FIGURE 4.

Phylogenetic inference based on coregenome single nucleotide polymorphisms (SNPs) identified in 192 Salmonella enterica subsp. enterica during outbreaks in France caused by serovars Typhimurium (A: outbreaks #1 and #2; n = 66) and S. 1,4,[5],12:i:- (B: outbreaks #3 and #4; n = 126) and related p-values from non-parametric tests WS (i.e., differences of median values), KS (i.e., differences in distributions) and KW (i.e., differences of mean ranks) aiming to access statistical differences of pairwise SNP differences (i.e., approaches ‘SNPs-1’ including recombination events).

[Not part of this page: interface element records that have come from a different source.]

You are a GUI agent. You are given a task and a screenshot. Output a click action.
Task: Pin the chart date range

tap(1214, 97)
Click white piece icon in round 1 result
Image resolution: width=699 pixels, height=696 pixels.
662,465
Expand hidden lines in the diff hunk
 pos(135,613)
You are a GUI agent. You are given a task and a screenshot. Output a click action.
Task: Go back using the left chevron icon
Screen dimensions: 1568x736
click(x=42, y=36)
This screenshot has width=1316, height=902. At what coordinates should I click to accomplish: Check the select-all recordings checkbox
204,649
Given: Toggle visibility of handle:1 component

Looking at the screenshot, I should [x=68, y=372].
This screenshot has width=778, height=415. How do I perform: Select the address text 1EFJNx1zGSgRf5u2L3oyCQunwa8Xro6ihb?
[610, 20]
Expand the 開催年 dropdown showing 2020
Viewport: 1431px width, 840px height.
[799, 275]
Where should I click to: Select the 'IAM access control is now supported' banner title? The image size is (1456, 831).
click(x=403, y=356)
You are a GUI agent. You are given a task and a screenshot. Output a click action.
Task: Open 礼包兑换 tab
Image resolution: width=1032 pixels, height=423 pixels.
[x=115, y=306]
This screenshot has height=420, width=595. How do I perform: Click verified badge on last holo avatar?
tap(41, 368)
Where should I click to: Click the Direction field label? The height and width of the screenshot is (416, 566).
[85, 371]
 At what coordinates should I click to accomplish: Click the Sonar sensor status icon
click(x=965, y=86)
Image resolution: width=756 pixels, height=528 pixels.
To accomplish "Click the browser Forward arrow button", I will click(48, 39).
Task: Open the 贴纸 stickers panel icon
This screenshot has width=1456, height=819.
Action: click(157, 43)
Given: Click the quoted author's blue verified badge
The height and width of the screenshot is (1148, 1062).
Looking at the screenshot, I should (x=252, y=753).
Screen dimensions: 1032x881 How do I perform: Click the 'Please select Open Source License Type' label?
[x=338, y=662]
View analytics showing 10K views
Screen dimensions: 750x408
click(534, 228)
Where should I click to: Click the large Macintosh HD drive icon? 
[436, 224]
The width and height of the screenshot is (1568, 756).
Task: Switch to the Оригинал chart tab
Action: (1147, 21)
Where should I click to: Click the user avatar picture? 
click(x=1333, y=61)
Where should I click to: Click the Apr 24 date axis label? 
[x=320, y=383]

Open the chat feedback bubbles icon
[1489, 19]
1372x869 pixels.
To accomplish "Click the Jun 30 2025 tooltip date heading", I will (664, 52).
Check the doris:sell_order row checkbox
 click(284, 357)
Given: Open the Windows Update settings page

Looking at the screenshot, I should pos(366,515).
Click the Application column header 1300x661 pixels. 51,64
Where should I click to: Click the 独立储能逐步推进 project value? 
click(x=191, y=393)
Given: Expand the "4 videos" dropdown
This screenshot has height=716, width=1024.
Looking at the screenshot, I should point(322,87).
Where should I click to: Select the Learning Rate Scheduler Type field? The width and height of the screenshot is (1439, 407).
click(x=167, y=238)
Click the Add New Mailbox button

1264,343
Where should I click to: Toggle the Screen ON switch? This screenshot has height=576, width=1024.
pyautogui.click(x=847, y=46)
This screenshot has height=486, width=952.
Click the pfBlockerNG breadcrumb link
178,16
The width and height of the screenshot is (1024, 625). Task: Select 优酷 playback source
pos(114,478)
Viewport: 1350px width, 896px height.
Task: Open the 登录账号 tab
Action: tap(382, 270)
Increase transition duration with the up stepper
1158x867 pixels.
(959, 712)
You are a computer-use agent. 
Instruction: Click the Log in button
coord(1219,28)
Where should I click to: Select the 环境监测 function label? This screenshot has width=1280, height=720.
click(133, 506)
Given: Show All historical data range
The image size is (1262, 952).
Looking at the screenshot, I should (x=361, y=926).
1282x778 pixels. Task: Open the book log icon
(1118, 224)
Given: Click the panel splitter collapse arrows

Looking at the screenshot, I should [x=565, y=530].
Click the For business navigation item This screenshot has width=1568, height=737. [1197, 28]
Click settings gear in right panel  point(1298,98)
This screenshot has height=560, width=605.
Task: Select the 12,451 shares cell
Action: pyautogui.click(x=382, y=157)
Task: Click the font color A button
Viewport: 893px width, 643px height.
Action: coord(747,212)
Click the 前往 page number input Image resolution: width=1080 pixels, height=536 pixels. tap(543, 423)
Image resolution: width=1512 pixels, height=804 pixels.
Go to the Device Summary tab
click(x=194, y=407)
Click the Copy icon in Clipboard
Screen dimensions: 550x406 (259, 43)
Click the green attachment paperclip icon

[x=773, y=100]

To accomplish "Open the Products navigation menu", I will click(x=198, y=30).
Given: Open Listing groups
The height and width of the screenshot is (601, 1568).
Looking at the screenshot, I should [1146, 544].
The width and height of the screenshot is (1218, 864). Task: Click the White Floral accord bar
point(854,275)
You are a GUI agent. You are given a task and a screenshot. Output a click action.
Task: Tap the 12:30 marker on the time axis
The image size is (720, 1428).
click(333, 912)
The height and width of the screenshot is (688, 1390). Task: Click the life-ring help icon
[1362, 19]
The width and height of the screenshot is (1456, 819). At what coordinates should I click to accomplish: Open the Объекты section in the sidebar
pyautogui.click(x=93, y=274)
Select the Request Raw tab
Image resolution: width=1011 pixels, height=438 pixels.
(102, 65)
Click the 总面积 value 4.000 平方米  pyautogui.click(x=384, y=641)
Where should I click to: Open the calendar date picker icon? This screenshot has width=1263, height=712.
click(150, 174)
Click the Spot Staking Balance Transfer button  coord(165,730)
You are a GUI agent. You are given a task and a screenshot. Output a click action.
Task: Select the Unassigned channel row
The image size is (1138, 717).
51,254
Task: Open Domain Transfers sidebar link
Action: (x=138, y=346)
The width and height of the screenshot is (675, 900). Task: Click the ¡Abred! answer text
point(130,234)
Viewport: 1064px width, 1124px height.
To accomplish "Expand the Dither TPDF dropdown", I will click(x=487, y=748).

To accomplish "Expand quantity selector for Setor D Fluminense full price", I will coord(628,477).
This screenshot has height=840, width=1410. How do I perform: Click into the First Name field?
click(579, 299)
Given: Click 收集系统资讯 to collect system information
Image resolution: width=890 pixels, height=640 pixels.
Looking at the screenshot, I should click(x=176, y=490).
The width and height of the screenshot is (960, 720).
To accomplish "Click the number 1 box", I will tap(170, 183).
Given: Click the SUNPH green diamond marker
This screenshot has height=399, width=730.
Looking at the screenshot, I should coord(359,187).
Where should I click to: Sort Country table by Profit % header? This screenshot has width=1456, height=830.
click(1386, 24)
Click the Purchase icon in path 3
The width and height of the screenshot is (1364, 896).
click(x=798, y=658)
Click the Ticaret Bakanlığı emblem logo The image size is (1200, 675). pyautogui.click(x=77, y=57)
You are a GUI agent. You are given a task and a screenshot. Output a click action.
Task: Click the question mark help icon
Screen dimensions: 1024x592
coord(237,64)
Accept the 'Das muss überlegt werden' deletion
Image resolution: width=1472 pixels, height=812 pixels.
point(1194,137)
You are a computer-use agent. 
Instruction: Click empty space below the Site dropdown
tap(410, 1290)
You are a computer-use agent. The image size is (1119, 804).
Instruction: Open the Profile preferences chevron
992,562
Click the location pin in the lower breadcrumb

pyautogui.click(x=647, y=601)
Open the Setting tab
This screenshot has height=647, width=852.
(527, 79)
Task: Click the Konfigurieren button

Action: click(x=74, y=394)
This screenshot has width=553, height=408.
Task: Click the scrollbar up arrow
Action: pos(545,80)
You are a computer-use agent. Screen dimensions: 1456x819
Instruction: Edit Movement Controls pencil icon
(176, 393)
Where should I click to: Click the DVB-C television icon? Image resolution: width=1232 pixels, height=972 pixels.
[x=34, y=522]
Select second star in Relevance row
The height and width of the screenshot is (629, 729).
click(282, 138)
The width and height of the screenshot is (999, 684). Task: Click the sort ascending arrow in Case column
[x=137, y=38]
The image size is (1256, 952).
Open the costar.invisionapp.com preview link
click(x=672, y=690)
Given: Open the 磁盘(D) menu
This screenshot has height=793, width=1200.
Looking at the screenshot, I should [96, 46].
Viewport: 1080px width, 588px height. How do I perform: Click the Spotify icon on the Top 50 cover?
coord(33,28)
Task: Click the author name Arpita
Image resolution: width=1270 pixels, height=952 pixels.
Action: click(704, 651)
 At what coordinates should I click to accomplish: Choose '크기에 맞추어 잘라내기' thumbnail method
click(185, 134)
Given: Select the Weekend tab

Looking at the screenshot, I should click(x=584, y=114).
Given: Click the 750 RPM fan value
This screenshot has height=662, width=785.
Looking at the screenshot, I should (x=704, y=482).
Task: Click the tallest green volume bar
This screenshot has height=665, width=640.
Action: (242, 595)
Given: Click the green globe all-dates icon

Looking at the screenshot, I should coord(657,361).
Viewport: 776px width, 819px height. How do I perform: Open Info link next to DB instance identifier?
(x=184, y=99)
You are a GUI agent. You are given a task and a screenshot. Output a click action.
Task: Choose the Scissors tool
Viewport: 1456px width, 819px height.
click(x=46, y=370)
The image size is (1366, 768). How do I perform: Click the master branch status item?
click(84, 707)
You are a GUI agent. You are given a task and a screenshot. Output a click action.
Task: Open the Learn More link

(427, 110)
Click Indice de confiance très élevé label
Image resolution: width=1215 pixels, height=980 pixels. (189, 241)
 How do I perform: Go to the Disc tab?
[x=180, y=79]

The R script ‘matrix2association’ estimates statistical differences between two lists of pairwise differences existing across all genomes known to be involved in a studied outbreak (i.e., outbreak test set: TS) and between these genomes and a tested genome (i.e., outbreak control C+ or non-outbreak control C–) in order to assign (i.e., absence of statistical differences: H0 conserved), or not (i.e., presence of statistical differences: H0 rejected), this tested genome to the outbreak of interest. The SNPs were identified by the workflow ‘iVARCall2’ against the reference genome S. Typhimurium LT2 (NCBI NC_003197.1). The produced pseudogenomes (4,857,432 bp) were inferred using the program ‘RaxML’ based on a bootstrap analysis and search for best-scoring Maximum Likelihood tree with General Time-Reversible model of substitution and the secondary structure 16-state model. Bootstraps higher than 80% are represented at each node.